Reinforcement learning (RL) is an approach commonly used to train agents to make sequences of decisions that will be successful in complex environments, including for example, settings such as robotic navigation, where an agent controls the joint motors of a robot to seek a path to a target location, or game-playing, where the goal might be to solve a game level in minimal time. Many modern successful RL algorithms, such as Q-learning and actor-critic, propose to reduce the RL problem to a constraint-satisfaction problem, where a constraint exists for every possible “state” of the environment. For example, in vision-based robotic navigation, the “states” of the environment correspond to every possible camera input.

Despite how ubiquitous the constraint-satisfaction approach is in practice, this strategy is often difficult to reconcile with the complexity of real-world settings. In practical scenarios (like the robotic navigation example) the space of states is large, sometimes even uncountable, so how can one learn to satisfy the tremendous number of constraints associated with arbitrary input? Implementations of Q-learning and actor-critic often ignore these mathematical issues or obscure them through a series of rough approximations, which results in a stark divide between the practical implementations of these algorithms and their mathematical foundations.

In “Reinforcement Learning via Fenchel-Rockafellar Duality” we have developed a new approach to RL that enables algorithms that are both useful in practice and mathematically principled — that is to say, the proposed algorithms avoid the use of exceedingly rough approximations to translate their mathematical foundations to practical implementation. This approach is based on *convex duality*, which is a well-studied mathematical tool used to transform problems expressed in one form into equivalent problems in distinct forms that may be more computationally friendly. In our case, we develop specific ways to apply duality in RL to transform the traditional constraint-satisfaction mathematical form to an unconstrained, and thus more practical, mathematical problem.
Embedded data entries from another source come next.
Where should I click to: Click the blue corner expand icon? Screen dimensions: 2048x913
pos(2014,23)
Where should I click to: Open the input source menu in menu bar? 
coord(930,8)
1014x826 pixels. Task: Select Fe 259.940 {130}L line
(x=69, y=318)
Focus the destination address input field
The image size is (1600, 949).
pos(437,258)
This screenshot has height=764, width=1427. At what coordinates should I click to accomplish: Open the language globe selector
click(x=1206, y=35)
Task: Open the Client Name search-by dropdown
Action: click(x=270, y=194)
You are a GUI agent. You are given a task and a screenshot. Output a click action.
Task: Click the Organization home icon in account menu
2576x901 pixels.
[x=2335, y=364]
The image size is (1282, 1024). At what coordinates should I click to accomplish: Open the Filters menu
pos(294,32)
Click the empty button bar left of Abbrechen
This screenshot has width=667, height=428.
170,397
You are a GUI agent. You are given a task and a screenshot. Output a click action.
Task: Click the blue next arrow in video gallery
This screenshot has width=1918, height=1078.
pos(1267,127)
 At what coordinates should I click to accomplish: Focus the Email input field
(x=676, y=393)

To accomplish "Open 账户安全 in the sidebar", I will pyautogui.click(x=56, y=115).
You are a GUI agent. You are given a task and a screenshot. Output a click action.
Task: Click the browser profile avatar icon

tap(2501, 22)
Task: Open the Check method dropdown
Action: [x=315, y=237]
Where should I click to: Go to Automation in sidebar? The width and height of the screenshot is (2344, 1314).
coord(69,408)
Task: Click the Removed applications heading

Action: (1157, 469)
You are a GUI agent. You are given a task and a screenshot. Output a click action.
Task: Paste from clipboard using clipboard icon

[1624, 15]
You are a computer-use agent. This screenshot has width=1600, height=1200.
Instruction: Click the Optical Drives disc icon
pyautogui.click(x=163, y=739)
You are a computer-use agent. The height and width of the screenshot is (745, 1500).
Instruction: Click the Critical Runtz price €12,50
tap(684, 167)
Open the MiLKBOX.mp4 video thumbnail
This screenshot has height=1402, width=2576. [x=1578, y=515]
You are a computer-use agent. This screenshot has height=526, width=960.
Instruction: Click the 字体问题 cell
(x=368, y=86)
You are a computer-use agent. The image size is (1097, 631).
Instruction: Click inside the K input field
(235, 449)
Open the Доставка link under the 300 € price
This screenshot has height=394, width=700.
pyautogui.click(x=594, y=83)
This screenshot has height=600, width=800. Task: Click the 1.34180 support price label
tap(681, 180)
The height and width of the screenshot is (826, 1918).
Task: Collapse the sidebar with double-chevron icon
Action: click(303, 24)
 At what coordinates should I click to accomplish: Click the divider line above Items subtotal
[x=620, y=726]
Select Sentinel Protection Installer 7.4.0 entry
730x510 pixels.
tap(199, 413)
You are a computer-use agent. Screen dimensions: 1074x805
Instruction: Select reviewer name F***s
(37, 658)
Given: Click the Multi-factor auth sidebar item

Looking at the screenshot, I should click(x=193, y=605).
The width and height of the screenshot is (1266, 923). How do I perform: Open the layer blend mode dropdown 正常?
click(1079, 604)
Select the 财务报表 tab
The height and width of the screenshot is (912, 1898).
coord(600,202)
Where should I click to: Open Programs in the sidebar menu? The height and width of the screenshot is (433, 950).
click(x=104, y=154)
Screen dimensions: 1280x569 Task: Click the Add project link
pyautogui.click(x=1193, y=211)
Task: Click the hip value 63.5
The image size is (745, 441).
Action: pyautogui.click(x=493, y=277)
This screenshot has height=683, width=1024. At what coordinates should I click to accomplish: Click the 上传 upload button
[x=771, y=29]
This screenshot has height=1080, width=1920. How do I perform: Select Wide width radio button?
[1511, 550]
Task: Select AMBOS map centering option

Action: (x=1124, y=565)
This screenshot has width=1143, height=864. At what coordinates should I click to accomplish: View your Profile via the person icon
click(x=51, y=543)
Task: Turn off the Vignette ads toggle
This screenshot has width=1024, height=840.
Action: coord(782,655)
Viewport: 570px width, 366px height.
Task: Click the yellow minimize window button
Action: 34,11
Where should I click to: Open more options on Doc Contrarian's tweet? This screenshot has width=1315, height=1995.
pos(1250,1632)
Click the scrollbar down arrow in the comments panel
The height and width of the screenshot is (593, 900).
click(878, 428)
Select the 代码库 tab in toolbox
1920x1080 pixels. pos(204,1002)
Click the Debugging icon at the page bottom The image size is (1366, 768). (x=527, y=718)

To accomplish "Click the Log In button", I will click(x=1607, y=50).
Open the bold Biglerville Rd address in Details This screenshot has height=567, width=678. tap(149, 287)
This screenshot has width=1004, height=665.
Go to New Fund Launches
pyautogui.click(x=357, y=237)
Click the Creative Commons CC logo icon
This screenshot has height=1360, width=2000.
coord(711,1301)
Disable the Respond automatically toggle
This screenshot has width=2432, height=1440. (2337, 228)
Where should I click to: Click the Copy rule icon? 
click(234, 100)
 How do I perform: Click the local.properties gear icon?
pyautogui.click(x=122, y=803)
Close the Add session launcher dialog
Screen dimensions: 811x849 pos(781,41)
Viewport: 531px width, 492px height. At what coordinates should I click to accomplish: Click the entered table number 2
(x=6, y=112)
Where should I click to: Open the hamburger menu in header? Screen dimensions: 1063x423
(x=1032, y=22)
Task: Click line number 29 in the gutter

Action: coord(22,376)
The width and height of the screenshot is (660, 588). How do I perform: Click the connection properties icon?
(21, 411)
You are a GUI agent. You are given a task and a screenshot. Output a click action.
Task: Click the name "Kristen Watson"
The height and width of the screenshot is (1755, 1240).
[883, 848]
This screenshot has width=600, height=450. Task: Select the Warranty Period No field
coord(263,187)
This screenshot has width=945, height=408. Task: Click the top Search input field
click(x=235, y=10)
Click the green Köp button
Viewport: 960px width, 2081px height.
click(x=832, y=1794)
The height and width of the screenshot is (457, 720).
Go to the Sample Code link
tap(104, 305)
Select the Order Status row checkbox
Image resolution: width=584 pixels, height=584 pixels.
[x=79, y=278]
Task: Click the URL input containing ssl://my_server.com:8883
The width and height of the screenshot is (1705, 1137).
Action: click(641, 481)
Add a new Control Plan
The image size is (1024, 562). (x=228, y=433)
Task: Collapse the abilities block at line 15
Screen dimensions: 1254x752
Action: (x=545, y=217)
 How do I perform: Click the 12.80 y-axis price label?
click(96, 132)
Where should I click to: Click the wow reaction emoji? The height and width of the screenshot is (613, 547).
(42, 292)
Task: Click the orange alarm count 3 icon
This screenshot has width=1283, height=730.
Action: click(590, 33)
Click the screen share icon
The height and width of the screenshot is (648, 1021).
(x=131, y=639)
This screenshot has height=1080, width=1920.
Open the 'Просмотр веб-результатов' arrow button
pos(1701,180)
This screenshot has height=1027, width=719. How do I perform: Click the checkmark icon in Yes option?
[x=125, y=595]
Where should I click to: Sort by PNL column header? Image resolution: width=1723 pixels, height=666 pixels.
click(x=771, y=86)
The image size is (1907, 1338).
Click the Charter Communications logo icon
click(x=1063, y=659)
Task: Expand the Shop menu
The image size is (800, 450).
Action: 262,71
**A Duality-Based Solution**

The duality-based approach begins by formulating the reinforcement learning problem as a mathematical objective along with a number of constraints, potentially infinite in number. Applying duality to this mathematical problem yields a different formulation of the same problem. Still, this dual formulation has the same format as the original problem — a single objective with a large number of constraints — although the specific objective and constraints are changed.

The next step is key to the duality-based solution. We augment the dual objective with a *convex regularizer*, a method often used* *in optimization as a way to smooth a problem and make it easier to solve. The choice of the regularizer is crucial to the final step, in which we apply duality once again to yield another formulation of an equivalent problem. In our case, we use the *f-divergence* regularizer, which results in a final formulation that is now *unconstrained*. Although there exist other choices of convex regularizers, regularization via the f-divergence is uniquely desirable for yielding an unconstrained problem that is especially amenable to optimization in practical and real-world settings which require off-policy or offline learning.

Notably in many cases, the applications of duality and regularization prescribed by the duality-based approach *do not* change the optimality of the original solution. In other words, although the form of the problem has changed, the solution has not. This way, the result obtained with the new formulation is the same result as for the original problem, albeit achieved in a much easier way.

**Experimental Evaluation**

As a test of our new approach, we implemented duality-based training on a navigational agent. The agent starts at one corner of a multi-room map and must navigate to the opposite corner. We compare our algorithm to an actor-critic approach. Although both of these algorithms are based on the same underlying mathematical problem, actor-critic uses a number of approximations due to the infeasibility of satisfying the large number of constraints. In contrast, our algorithm is more amenable to practical implementation as can be seen by comparing the performance of the two algorithms. In the figure below, we plot the average reward achieved by the learned agent against the number of iterations of training for each algorithm. The duality-based implementation achieves significantly higher reward compared to actor-critic.

**Conclusion**

In summary, we’ve shown that if one formulates the RL problem as a mathematical objective with constraints, then repeated applications of convex duality in conjunction with a cleverly chosen convex regularizer yield an equivalent problem *without constraints*. The resulting unconstrained problem is easy to implement in practice and applicable in a wide range of settings. We’ve already applied our general framework to agent behavior policy optimization as well as policy evaluation, and imitation learning. We’ve found that our algorithms are not only more mathematically principled than existing RL methods, but they also often yield better practical performance, showing the value of unifying mathematical principles with practical implementation.